Ranveer Brar Quotes

  1. Essentially, for me, the whole point of being a chef is to have your own restaurant.
  2. The food and culture of any place go hand in hand.
  3. If you’re a happy person around food, you can be a professional chef. It’s fueled by passion.
  4. I’ve never chased a dream. I believe in living in the present, so I see myself happy and cooking. That’s all.
  5. As chefs, a lot of the times we lose sight of the fact that we are in the food business and that it needs to make money to survive.
  6. My learning from my travels is that taste is objective. If a thing is tasty, it’s universally tasty. Or, just not.
  7. I think we shouldn’t buckle up our creativity. You’ve got to experiment!
  8. I grew up in Lucknow, which is famous for its street food and kebabs. It was the street food and Lucknowi kebabs that inspired me. The culture of the varieties of food that I tasted as a child inspired me to be a cook.
  9. If not a chef, I would have been a painter maybe. I have interest in painting, and I do it well.
  10. I don’t believe I dislike any ingredient.
  11. With fame comes the responsibility of what you say. If the country is watching you, there ought to be substance, something worthwhile to speak about.
  12. Like a musician expresses himself through music and a writer’s expression is in his writings, cooking is my mode of expression.
  13. Men are more mechanical when we cook. Women are more attached. They cook it with feelings. From personal experience. The feeling a female chef puts in the food places her way ahead of men chefs.
  14. My life lesson is just to be patient and everything will fall in place. Most of what’s happened in my life is not to do with me but good people and the way things happened. So I feel it’s no use stressing over anything. Let things simply happen.
  15. The thing about innovation is, where do you stop? There are movements across the world where people are asking restaurateurs to bring back the regular plate. So, yes, we are fed up of drinking out of shoes and eating out of hats.
  16. Being a Punjabi, it is very hard to say this, but Punjabi food is very overrated.
  17. We are reaching a stage where the source of food has become markets and supermarkets. On a sub-conscious level, we are becoming unaware of the original source, which is land.
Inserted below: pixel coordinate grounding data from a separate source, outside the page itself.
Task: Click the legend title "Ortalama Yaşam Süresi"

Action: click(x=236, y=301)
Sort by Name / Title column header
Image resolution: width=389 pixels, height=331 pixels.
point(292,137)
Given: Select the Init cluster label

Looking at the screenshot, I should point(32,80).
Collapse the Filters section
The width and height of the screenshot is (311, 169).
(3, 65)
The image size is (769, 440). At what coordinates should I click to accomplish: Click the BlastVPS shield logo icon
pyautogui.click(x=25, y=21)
  18. Cooking is an expression that crosses boundaries.
  19. I found most of my learning has taken place after culinary college, when I travelled and met chefs and non-chefs.
  20. When I was growing up, Chef Charlie Trotter inspired me a lot.
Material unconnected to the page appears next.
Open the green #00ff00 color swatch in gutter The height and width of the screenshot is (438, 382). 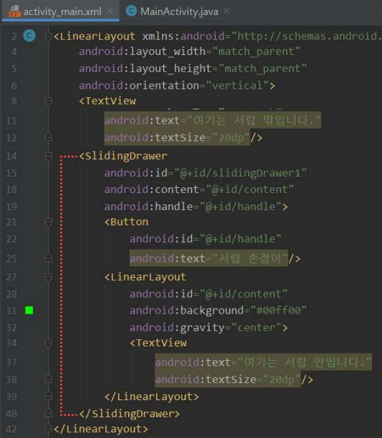click(x=29, y=310)
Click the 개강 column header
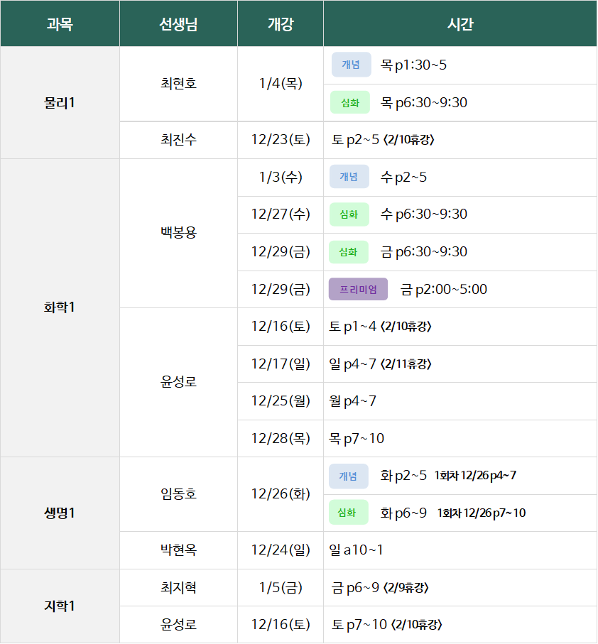The height and width of the screenshot is (644, 598). pos(281,24)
  21. I won’t say there’s disrespect for the Indian home cook, but I was never exposed to that. Even in a semi-urban Indian family, you will find a maid. And once you meet these people, you realise they cook purely out of passion or love for the family.
  22. I believe that ‘Food is a giver.’ It gives you nutrition, health, and at times can give you recognition, like it did in my case, and you got to treat it with that kind of respect.
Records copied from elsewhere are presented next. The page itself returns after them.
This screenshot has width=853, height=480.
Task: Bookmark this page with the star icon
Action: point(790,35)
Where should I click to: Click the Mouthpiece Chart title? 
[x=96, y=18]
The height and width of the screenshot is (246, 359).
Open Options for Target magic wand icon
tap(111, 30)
  23. Apparently, in the olden days, nawabs would get bored with their cooks very quickly and throw them out. All of them set up shop in a place called Bawarchi Tola. That’s how royal food came to the streets. I started hanging around there. That’s when I realised food is a lot more than just cooking on Sundays.
  24. My recipes aren’t classic recipes; they’re all fusion recipes inspired by all the places I’ve been to.
  25. Anywhere in the world, there is royal food, and there is commoner food. Essentially, eat at the restaurant or eat on the street. But Indian food evolved in three spaces. Home kitchens were a big space for food evolution, and we have never given them enough credit.
  26. I am not very convinced with having a signature dish. The whole point of being a chef is going to a new place, adapting and curating a new menu as per the culture and community.
  27. Food should flirt with the palette. If the food doesn’t flirt with your palette, then it’s not fun enough.
  28. Restrictiveness is not synonymous with food.
  29. You have to respect the culture you are cooking in, yes, but you have to respect the palate you are cooking for, too, and you have to adjust to that palate.
  30. There are few relationships that give as unconditionally as food. I have opened and shut down restaurants and slept on the streets, but I have always bounced back because my belief in the relationship has been strong.